MicroRNAs (miRNA) have been considered as oncogenes, tumor suppressors, or modulators involved in the tumorigenesis and metastasis of hepatocellular carcinoma (HCC) today. As miRNA induces mRNA degradation or translation inhibition in RNA-induced silencing complex (RISC), the changes in RISC and its interacted proteins might contribute to the functional alternations of miRNA. To explore the molecular function of RISC in HCC, we co-purified RISC interacted proteins by anti-AGO2 antibody and identified 12 AGO2 binding proteins by mass spectrometry. Among them, we found PABPC1 was over-expressed in HCC, especially in high grade HCC. Further studies showed PABPC1 interacted with AGO2 in the cytoplasm of HCC cells.

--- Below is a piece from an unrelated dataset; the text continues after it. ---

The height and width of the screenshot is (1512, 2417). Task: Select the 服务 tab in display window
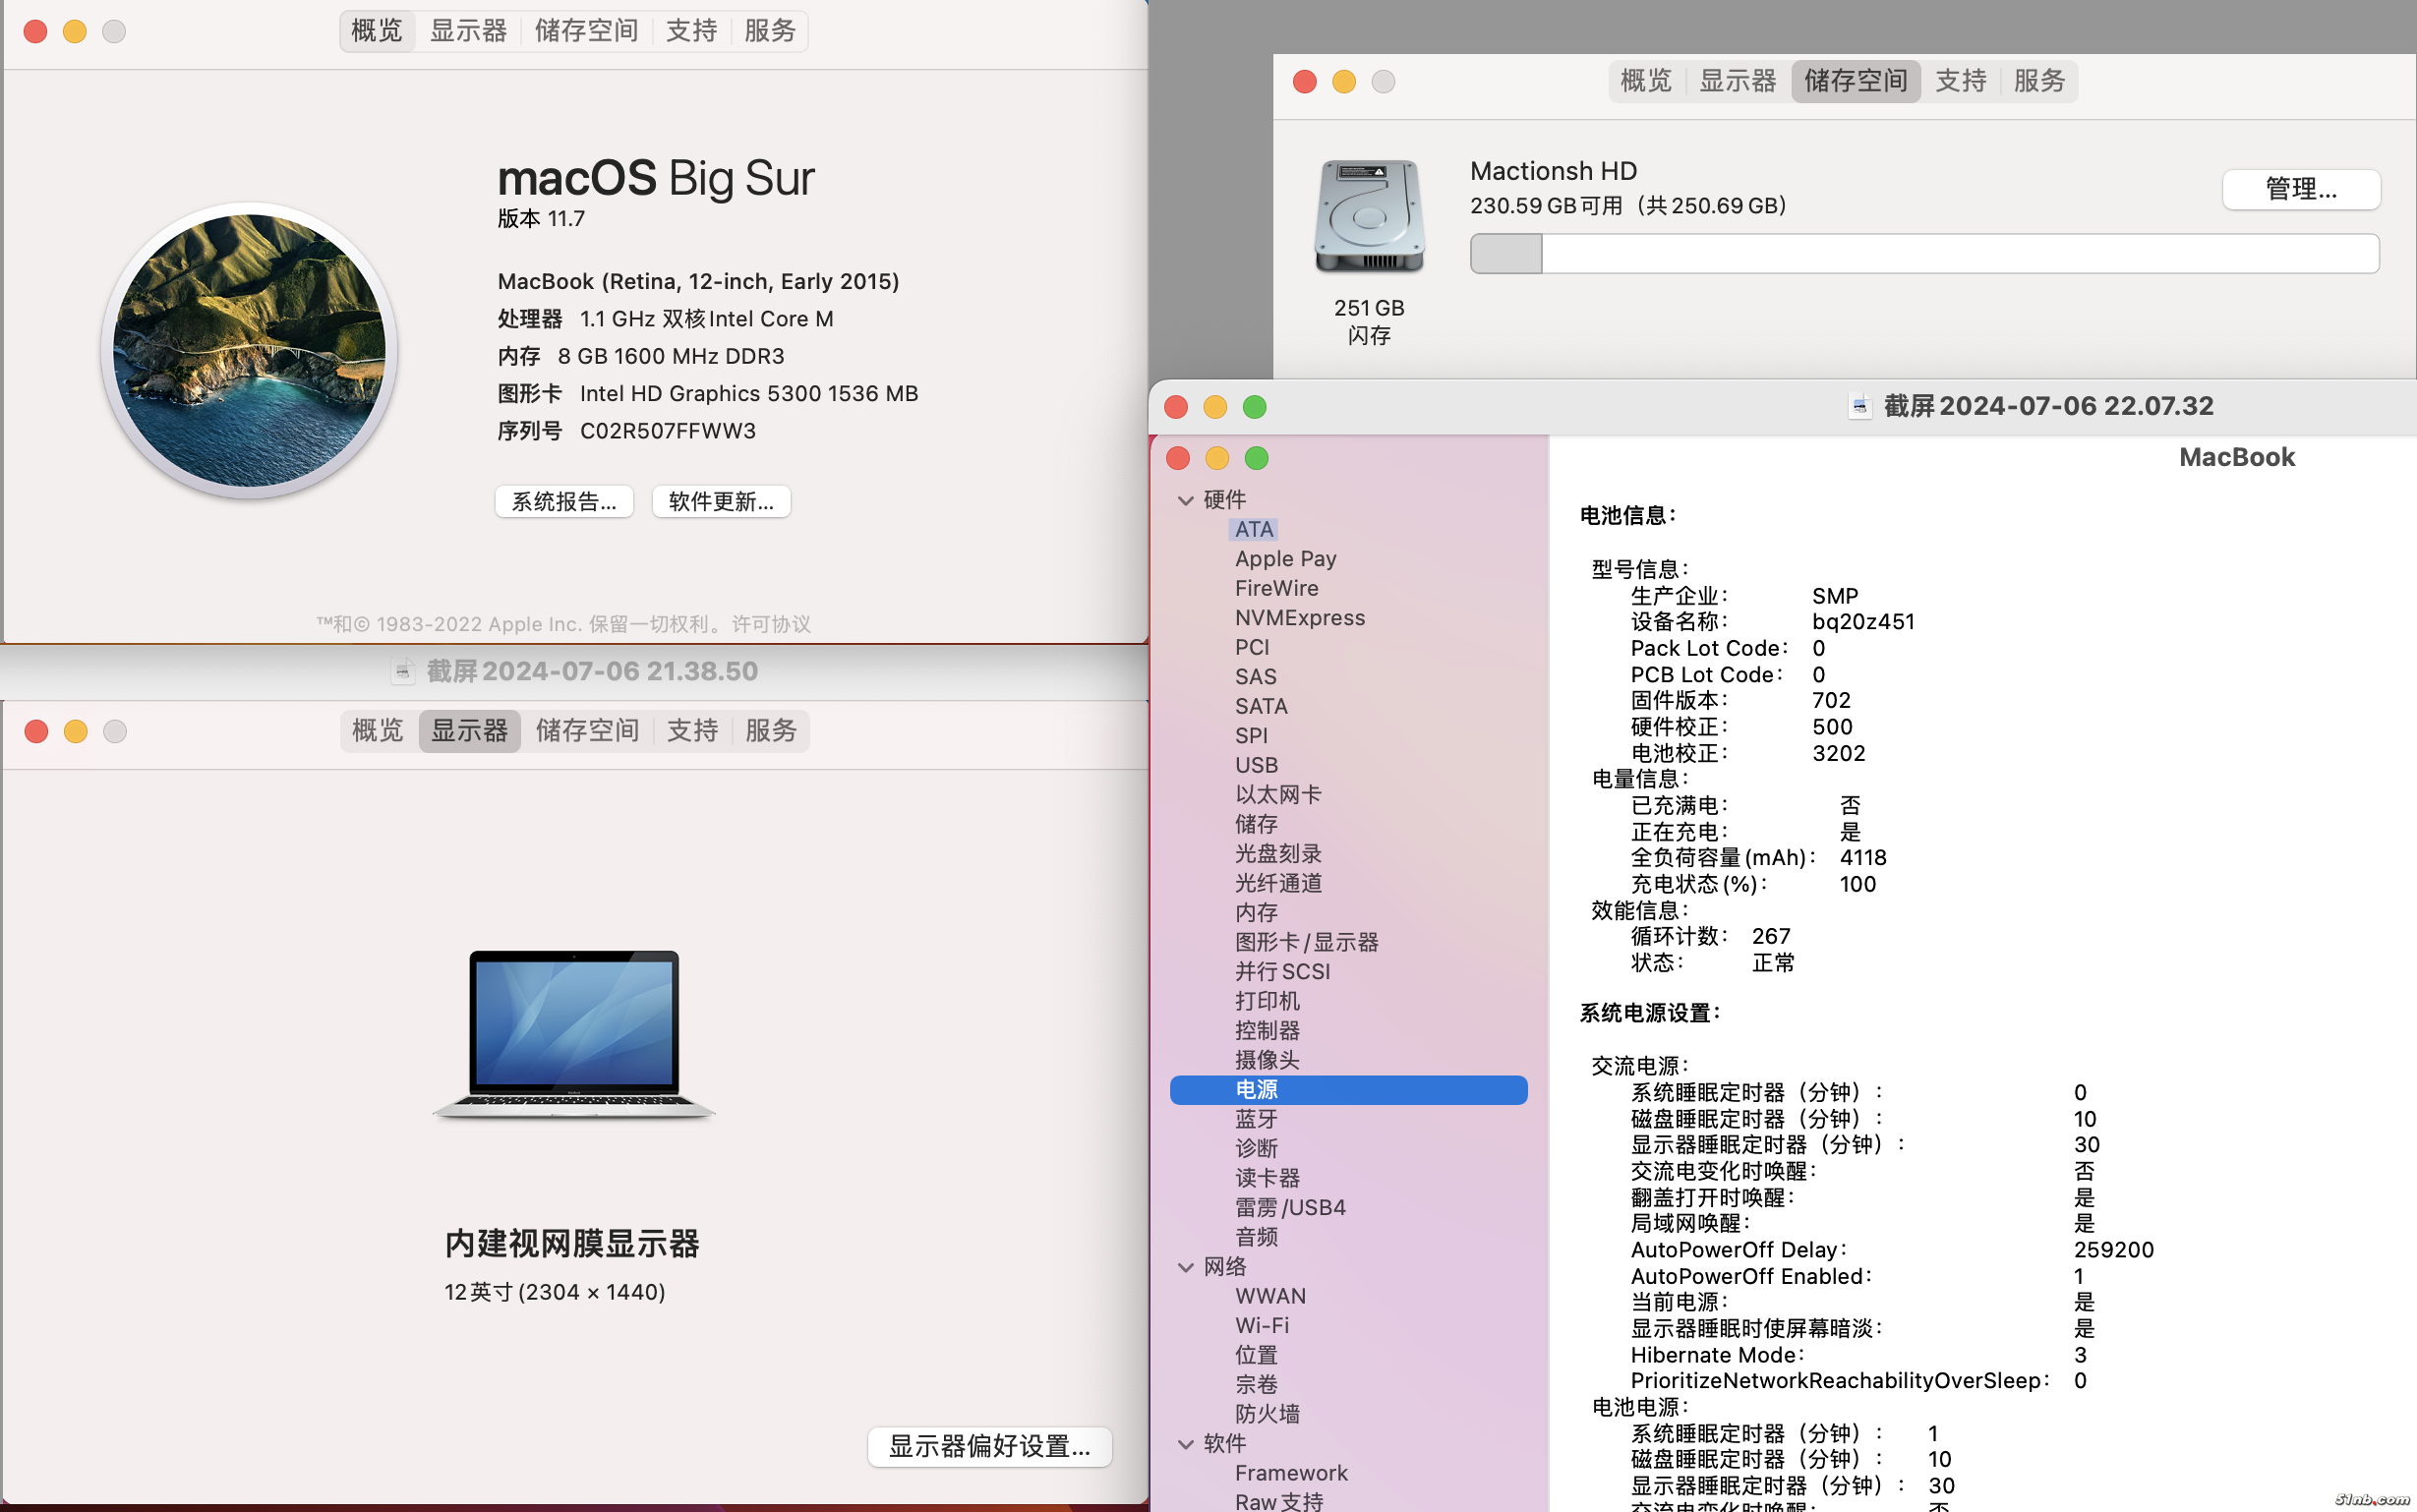click(x=770, y=731)
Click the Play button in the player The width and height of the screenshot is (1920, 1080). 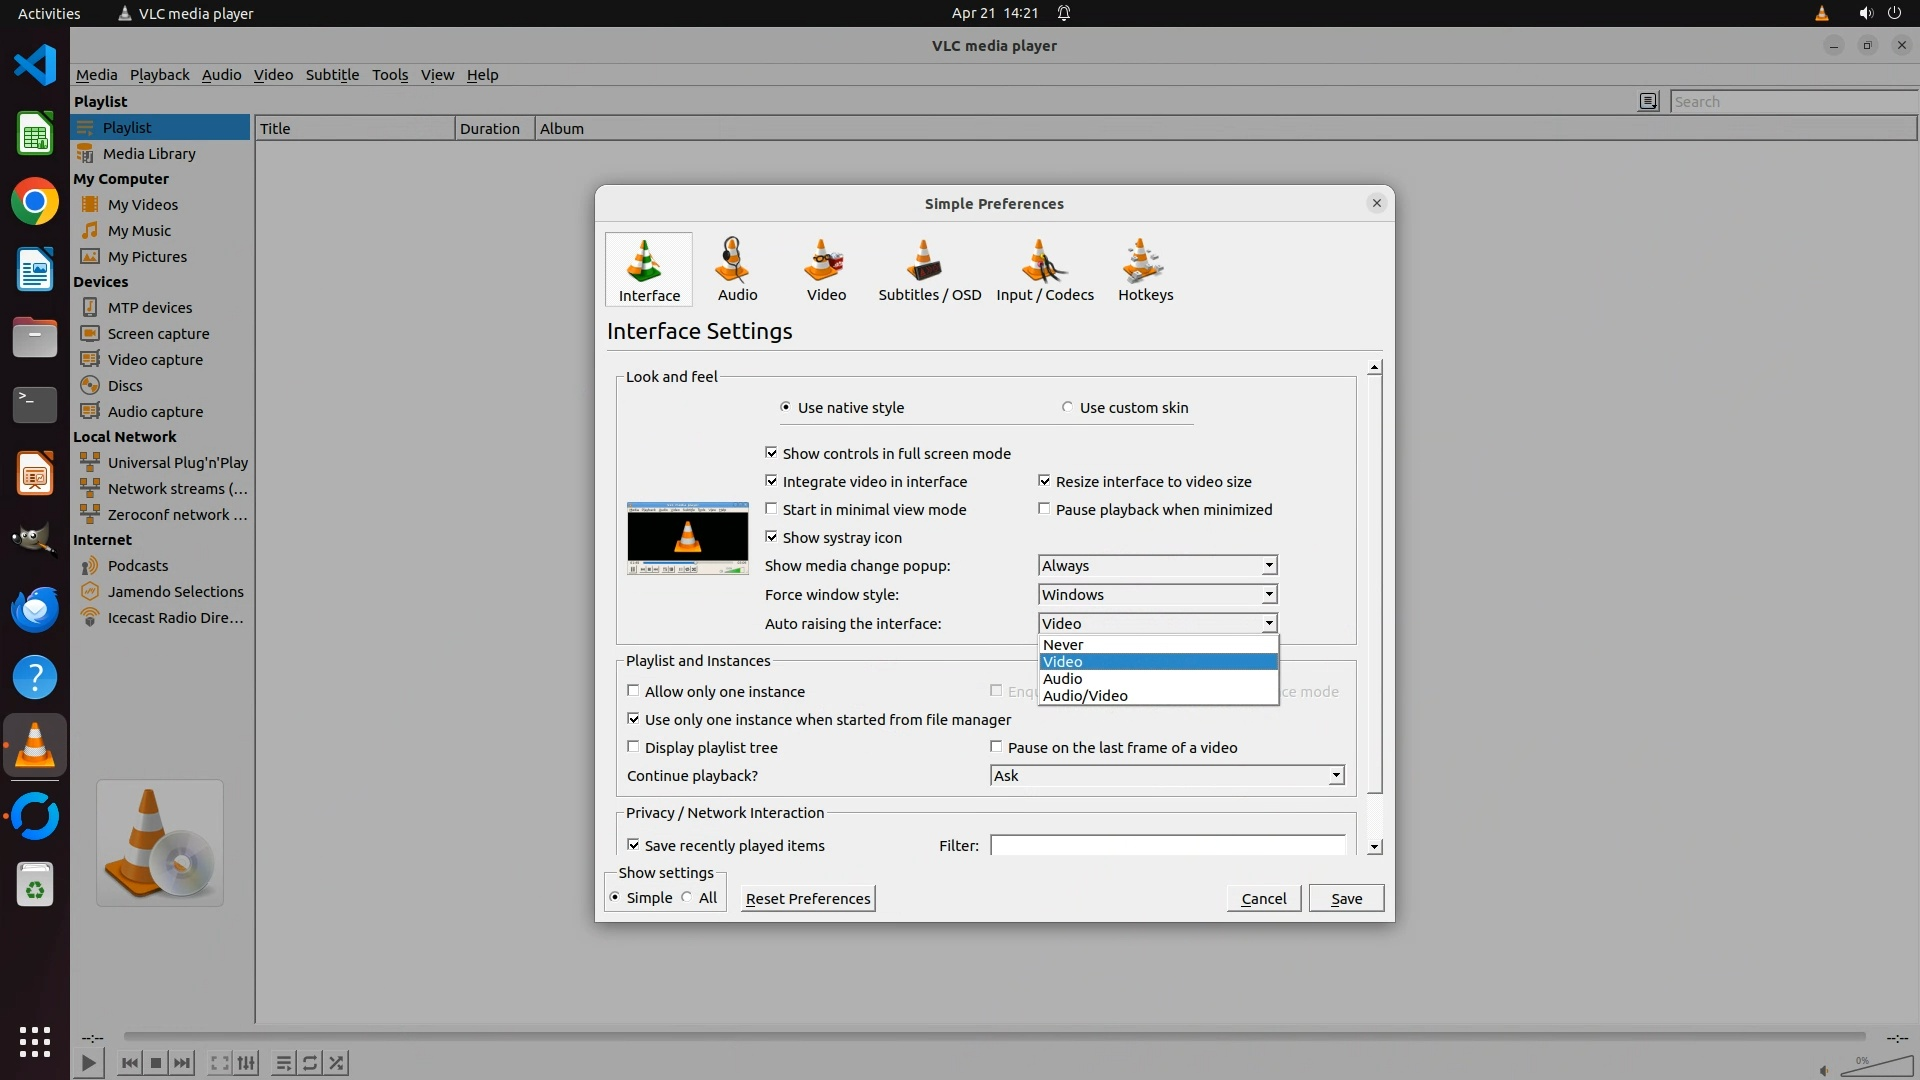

This interaction increased the recruitment of mRNA to RISC and enhanced the inhibition efficiency of miRNA. In general, PABPC1 acted as an oncogene in HCC as it induced cell proliferation by promoting entry into the S phase and enhanced the anchorage independent growth. Our study identified a novel method by which the activities of miRNA could be enhanced with the increase of PABPC1 in HCC and could explain why several miRNAs play critical roles in HCC progression without clear level changes. This finding would benefit the diagnosis and treatment of HCC.